Automatic identification and data capture (AIDC) refers to the methods of automatically identifying objects, collecting data about them, and entering them directly into computer systems, without human involvement. Technologies typically considered as part of AIDC include QR codes,[1] bar codes, radio frequency identification (RFID), biometrics (like iris and facial recognition system), magnetic stripes, optical character recognition (OCR), smart cards, and voice recognition. AIDC is also commonly referred to as “Automatic Identification”, “Auto-ID” and “Automatic Data Capture”.[2]

AIDC is the process or means of obtaining external data, particularly through analysis of images, sounds or videos. To capture data, a transducer is employed which converts the actual image or a sound into a digital file. The file is then stored and at a later time it can be analyzed by a computer, or compared with other files in a database to verify identity or to provide authorization to enter a secured system. Capturing of data can be done in various ways; the best method depends on application.

In biometric security systems, capture is the acquisition of or the process of acquiring and identifying characteristics such as finger image, palm image, facial image, iris print or voice print which involves audio data and the rest all involves video data.

Radio-frequency identification is relatively a new AIDC technology which was first developed in 1980s. The technology acts as a base in automated data collection, identification and analysis systems worldwide. RFID has found its importance in a wide range of markets, including livestock identification and Automated Vehicle Identification (AVI) systems because of its capability to track moving objects.

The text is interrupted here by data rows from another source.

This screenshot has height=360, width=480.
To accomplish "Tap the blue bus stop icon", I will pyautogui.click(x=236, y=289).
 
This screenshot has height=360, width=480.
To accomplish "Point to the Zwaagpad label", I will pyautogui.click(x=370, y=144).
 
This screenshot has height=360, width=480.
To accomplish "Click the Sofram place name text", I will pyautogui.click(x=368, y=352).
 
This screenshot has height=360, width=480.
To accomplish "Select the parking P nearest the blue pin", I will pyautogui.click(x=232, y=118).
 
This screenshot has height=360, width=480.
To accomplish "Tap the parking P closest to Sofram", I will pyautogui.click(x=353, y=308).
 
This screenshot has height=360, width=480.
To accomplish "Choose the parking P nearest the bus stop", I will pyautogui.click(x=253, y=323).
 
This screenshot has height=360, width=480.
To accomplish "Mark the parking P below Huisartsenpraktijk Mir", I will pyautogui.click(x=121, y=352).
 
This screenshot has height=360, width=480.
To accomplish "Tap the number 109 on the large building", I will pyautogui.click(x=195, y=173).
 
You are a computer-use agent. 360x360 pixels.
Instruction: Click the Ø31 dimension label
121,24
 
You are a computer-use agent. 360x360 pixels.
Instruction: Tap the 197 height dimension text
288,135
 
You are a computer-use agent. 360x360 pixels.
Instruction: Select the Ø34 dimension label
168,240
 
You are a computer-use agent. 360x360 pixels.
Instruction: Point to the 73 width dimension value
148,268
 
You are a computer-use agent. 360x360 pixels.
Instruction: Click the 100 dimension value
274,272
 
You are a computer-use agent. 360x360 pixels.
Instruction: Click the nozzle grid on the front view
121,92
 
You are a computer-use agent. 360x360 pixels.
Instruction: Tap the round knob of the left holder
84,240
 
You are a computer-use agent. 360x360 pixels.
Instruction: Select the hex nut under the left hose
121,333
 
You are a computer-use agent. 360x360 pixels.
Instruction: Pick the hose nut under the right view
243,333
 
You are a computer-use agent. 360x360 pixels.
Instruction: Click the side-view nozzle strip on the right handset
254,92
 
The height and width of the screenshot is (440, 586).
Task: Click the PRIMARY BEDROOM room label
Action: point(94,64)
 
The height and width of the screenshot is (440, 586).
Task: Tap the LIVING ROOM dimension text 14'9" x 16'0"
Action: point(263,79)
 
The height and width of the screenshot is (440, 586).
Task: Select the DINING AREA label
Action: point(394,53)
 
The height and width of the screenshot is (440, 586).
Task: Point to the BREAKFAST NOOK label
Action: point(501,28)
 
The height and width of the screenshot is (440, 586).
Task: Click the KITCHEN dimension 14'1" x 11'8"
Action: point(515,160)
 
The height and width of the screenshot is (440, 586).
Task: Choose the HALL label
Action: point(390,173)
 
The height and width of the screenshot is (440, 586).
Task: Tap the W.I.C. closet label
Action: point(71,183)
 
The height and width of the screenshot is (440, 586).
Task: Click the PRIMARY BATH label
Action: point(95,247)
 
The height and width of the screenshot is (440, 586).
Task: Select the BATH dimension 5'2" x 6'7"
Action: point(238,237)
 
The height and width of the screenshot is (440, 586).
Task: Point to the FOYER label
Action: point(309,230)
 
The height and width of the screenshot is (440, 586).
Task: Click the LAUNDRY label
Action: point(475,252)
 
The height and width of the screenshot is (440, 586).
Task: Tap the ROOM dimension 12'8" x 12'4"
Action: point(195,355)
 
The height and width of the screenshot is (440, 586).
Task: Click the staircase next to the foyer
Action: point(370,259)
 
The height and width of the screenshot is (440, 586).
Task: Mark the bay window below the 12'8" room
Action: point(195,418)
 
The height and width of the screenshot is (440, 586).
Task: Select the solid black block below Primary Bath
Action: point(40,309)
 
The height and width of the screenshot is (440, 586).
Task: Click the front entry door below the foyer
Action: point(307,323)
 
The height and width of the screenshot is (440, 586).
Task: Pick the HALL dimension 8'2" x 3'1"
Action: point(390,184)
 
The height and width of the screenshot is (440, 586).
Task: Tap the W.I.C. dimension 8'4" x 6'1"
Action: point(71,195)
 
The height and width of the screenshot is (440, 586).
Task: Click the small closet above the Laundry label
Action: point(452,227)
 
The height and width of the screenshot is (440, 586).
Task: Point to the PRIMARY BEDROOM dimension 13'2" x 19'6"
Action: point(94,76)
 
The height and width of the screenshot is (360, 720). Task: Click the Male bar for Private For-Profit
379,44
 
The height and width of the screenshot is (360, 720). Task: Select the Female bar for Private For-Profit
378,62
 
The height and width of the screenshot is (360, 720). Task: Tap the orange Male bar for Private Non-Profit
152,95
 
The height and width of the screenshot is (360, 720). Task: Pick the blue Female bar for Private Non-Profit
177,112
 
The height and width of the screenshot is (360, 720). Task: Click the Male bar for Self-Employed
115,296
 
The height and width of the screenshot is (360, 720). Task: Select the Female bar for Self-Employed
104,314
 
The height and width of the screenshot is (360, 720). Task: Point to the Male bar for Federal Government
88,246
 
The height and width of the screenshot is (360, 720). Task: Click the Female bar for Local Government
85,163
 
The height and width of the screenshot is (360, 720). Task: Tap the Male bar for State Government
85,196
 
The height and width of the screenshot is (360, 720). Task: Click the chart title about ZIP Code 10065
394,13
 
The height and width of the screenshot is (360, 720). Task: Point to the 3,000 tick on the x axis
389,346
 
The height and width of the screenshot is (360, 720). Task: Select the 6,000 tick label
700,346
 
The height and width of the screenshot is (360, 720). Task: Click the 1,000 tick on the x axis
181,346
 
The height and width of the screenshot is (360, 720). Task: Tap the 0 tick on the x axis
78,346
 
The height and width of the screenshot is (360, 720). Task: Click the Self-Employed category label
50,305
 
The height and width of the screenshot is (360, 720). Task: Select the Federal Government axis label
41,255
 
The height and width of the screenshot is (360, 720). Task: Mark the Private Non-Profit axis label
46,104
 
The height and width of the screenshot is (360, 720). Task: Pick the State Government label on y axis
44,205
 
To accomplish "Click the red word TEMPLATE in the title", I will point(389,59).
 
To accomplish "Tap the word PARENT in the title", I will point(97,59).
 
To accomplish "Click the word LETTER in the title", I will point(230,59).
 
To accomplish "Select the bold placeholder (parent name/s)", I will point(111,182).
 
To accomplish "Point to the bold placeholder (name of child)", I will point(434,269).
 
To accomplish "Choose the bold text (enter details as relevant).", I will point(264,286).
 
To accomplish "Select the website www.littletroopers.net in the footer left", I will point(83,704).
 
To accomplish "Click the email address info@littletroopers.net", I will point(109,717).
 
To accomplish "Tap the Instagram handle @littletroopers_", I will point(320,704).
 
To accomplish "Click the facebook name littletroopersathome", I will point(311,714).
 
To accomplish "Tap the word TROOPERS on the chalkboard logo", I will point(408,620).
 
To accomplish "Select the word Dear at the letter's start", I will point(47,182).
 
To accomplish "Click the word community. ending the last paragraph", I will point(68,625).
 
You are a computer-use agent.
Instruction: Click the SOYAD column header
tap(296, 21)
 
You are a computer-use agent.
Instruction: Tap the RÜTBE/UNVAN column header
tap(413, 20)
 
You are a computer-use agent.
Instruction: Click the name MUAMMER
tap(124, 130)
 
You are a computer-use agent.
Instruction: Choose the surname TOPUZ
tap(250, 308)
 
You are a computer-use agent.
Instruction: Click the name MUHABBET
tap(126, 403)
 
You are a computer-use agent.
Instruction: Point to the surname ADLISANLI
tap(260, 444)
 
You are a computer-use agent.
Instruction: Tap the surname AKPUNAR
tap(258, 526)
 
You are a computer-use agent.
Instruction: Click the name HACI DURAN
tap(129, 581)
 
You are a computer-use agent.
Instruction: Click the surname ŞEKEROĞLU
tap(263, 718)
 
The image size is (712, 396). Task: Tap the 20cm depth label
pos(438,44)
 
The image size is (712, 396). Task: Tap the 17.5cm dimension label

These automated wireless AIDC systems are effective in manufacturing environments where barcode labels could not survive.

Data collection system (DCS) is a computer application that facilitates the process of data collection, allowing specific, structured information to be gathered in a systematic fashion, subsequently enabling data analysis to be performed on the information.[1][2][3] Typically a DCS displays a form that accepts data input from a user and then validates that input prior to committing the data to persistent storage such as a database.

Many computer systems implement data entry forms, but data collection systems tend to be more complex, with possibly many related forms containing detailed user input fields, data validations, and navigation links among the forms.